Dropping the bucket of corn, she rushed over to comfort me, seating me on the shovel blade to pick sandburs out of my feet.  By the time she’d finished, I pointed out a huge yellow road grader a few yards away on the side of the dirt road.  “You want to see that?  Okay.  We’ll Go over.  It’ll be a while before the workers get here.”  I stood on the shovel blade and bent to hold the handle as she pulled me over to have a closer look, lifting me as high as she could to get a closer look at the gigantic tires.   I am still fascinated by heavy machinery. 

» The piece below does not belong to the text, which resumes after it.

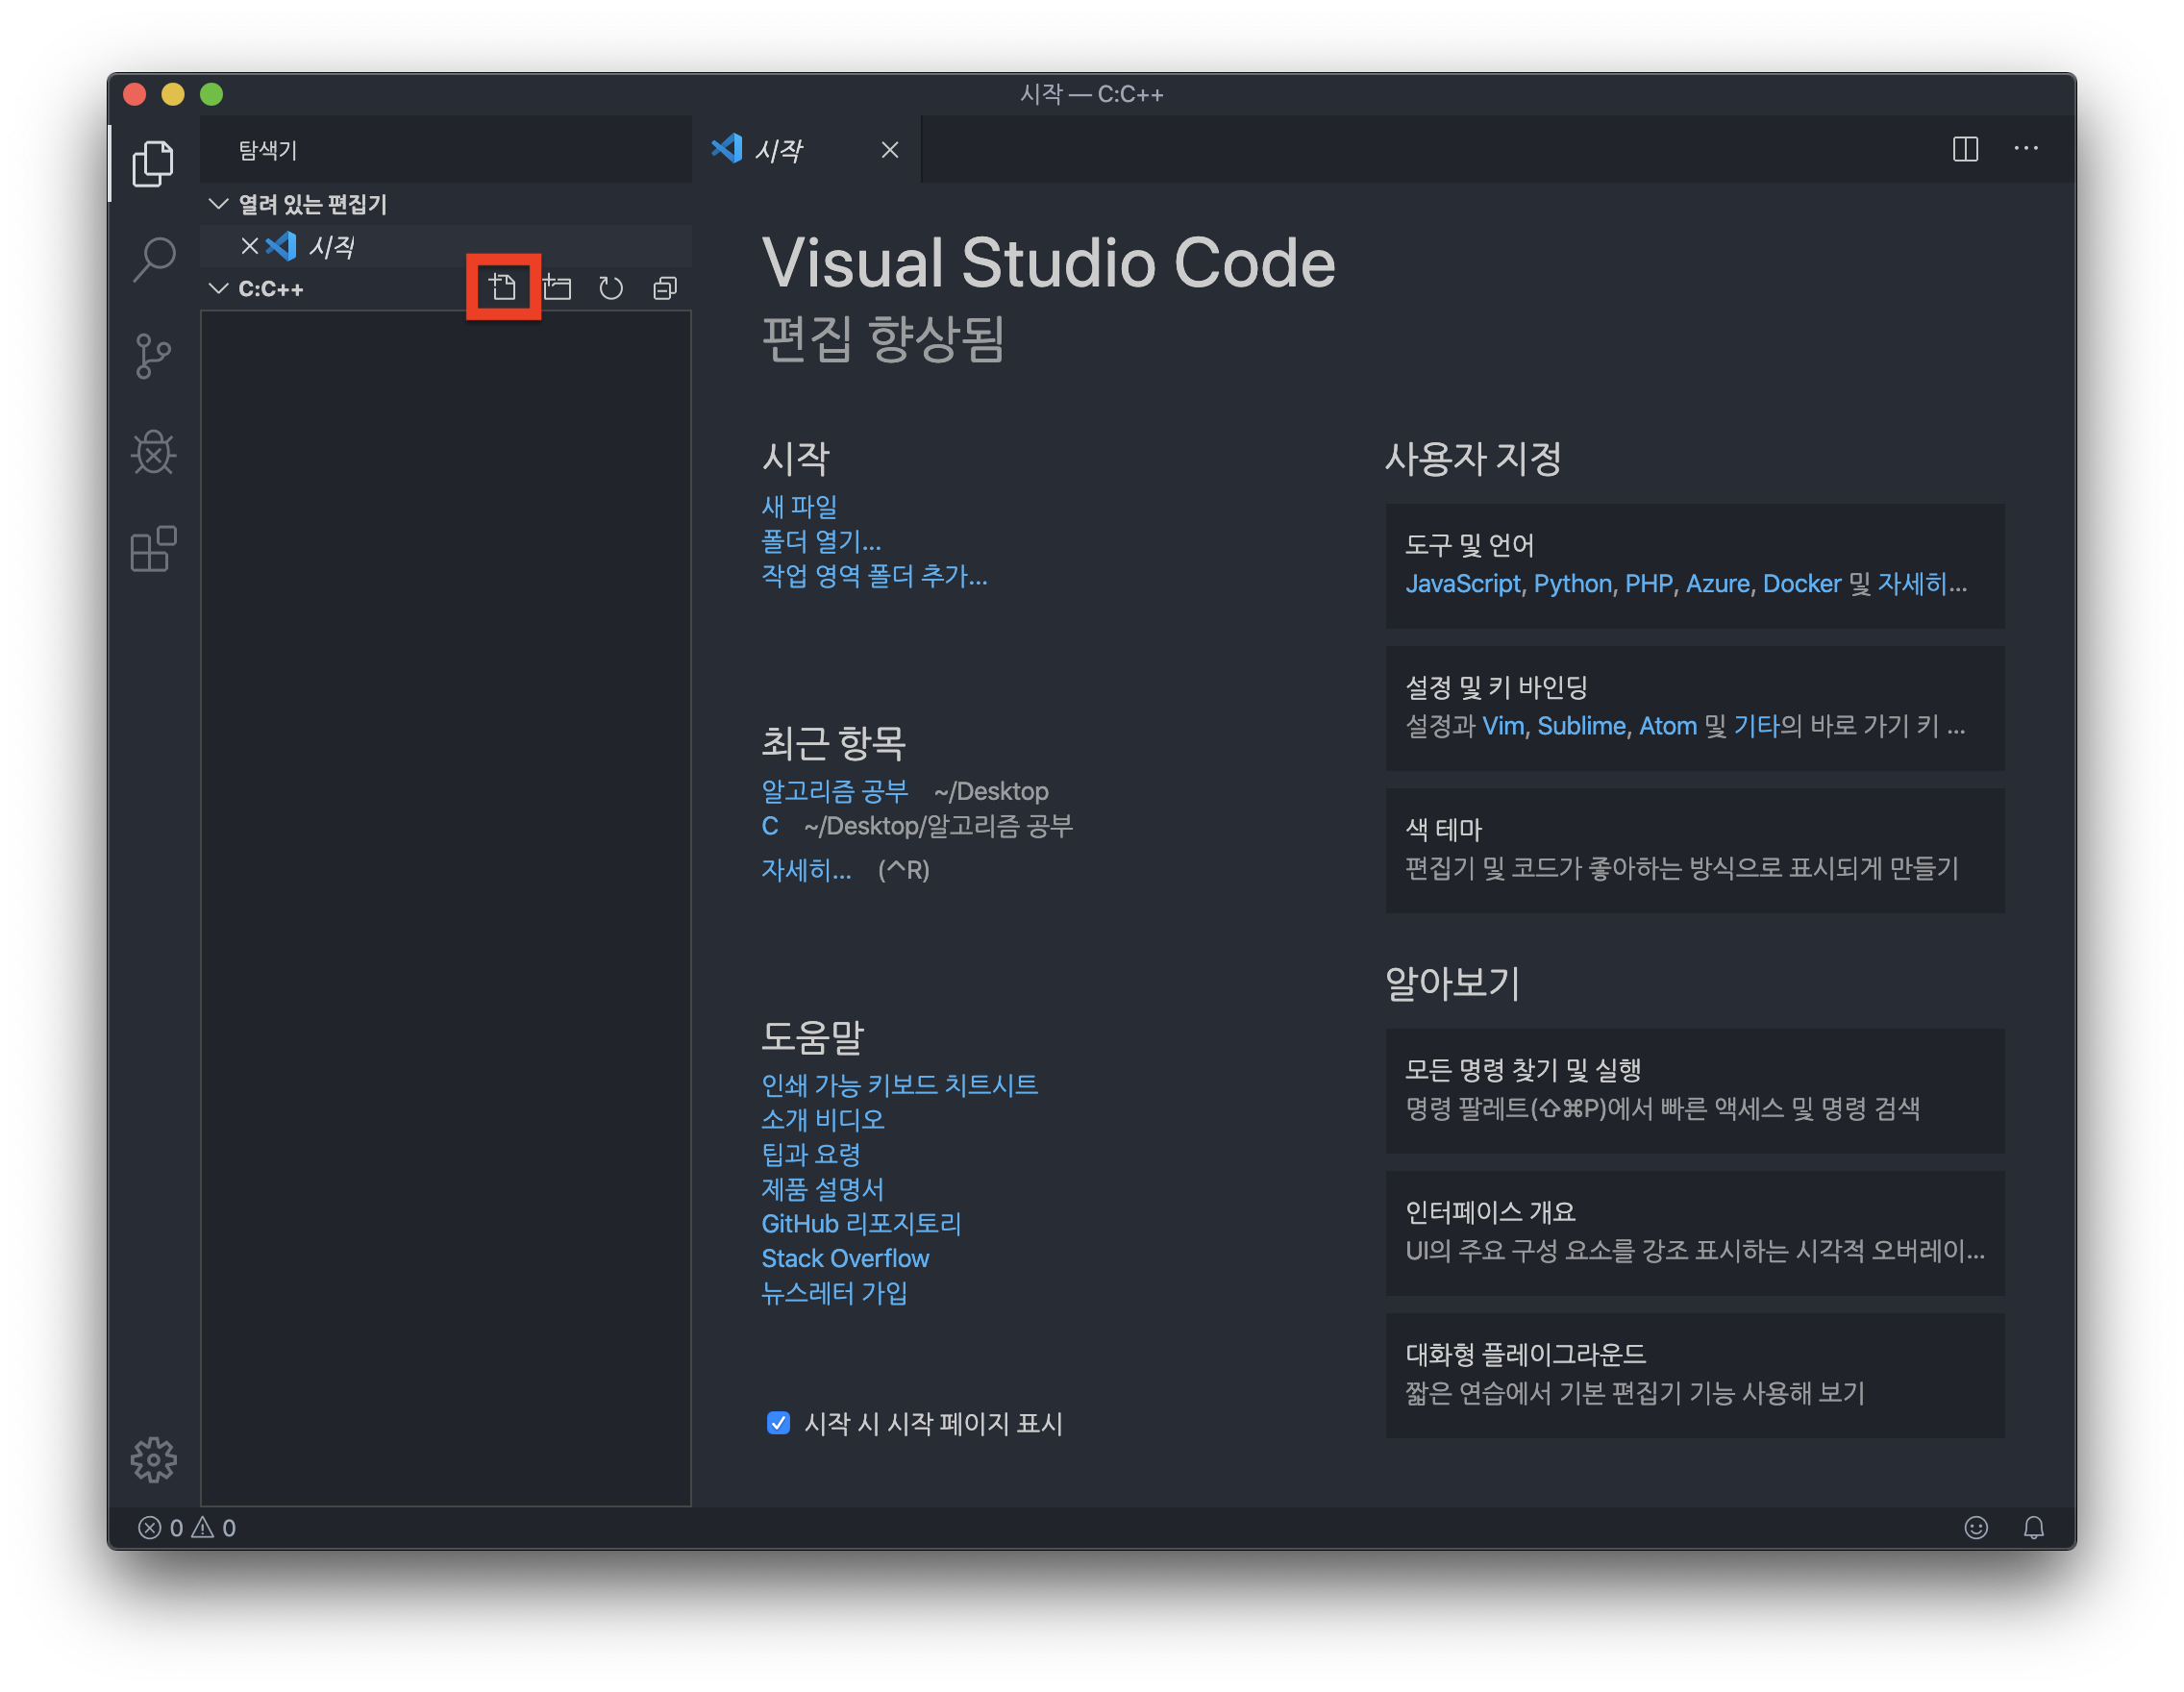Open the 색 테마 customization card
This screenshot has width=2184, height=1692.
pyautogui.click(x=1694, y=849)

After I had my fill of the road grader, we went back for her bucket of corn to feed her chickens.  I liked the chickens just fine, though they weren’t nearly as interesting as the road machine.  We had chickens at home.  The barn next to the chicken yard was a different matter.  Since the grass was worn away between the two, I toddled over to have a look.  A chain with a padlock ran through two holes in the big double doors, denying me entry.  I peeked through into the shade of the barn to see a child-sized table and chairs, rocking horse, tricycle, and a red wagon.  Grandma’s little black and white dog dropped to his belly and wiggled into the barn through deep, sandy hole worn under the doors.  I dropped to my belly tunneling right behind him.  Had Grandma moved just a little slower, I’d have earned my prize.  Instead, she pulled me by my bare feet back into the barn yard. 

I howled in protest as she explained those things belonged to the child of the landlord and were off limits to me.  I couldn’t wrap my thoughts around that, having no idea what a landlord was, but I knew what toys were, and meant to have them.

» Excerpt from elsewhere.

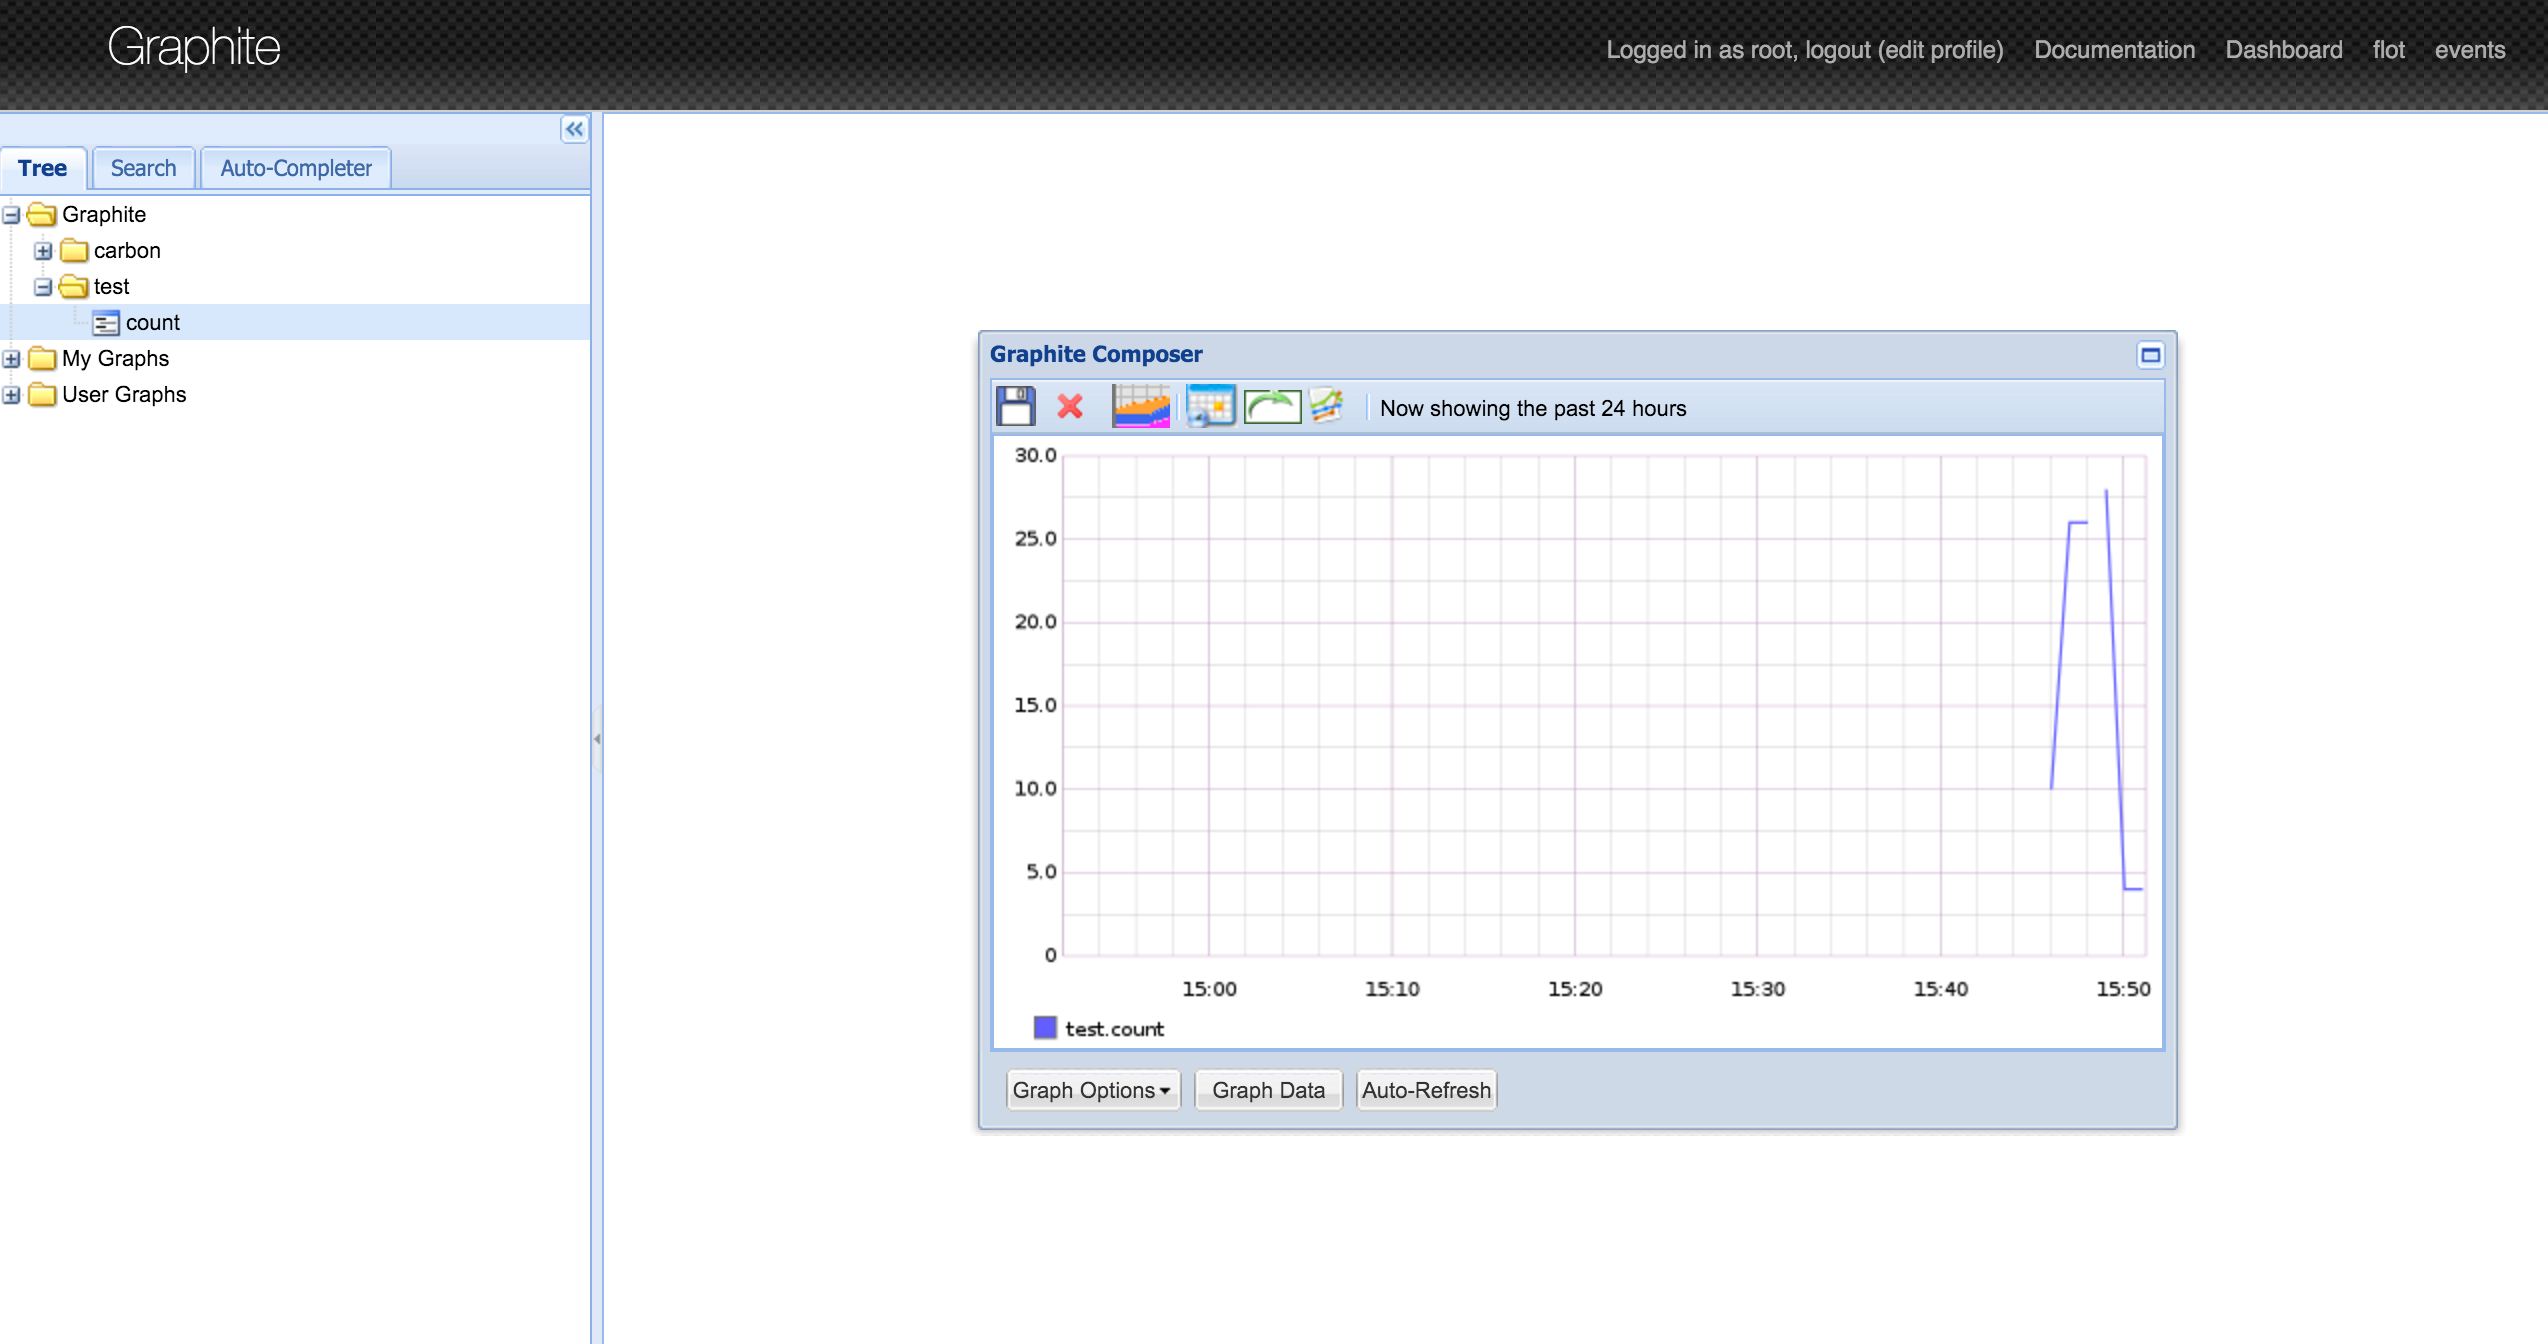2548x1344 pixels.
Task: Expand the carbon folder
Action: pos(43,251)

Back in the house, after that major disappointment, Grandma cooked breakfast, and I met my first true love, bacon.  I have not tasted anything that wonderful before or after.

That is my first conscious memory, though I must have been familiar with Grandma.  Mother dated it to around the time I was eighteen months old.  I am older now than Grandma was then, and  like her, carry a shovel as I putter in the yard, an excellent implement to have on hand for a little impromptu digging or snake-killing.  Some things never change.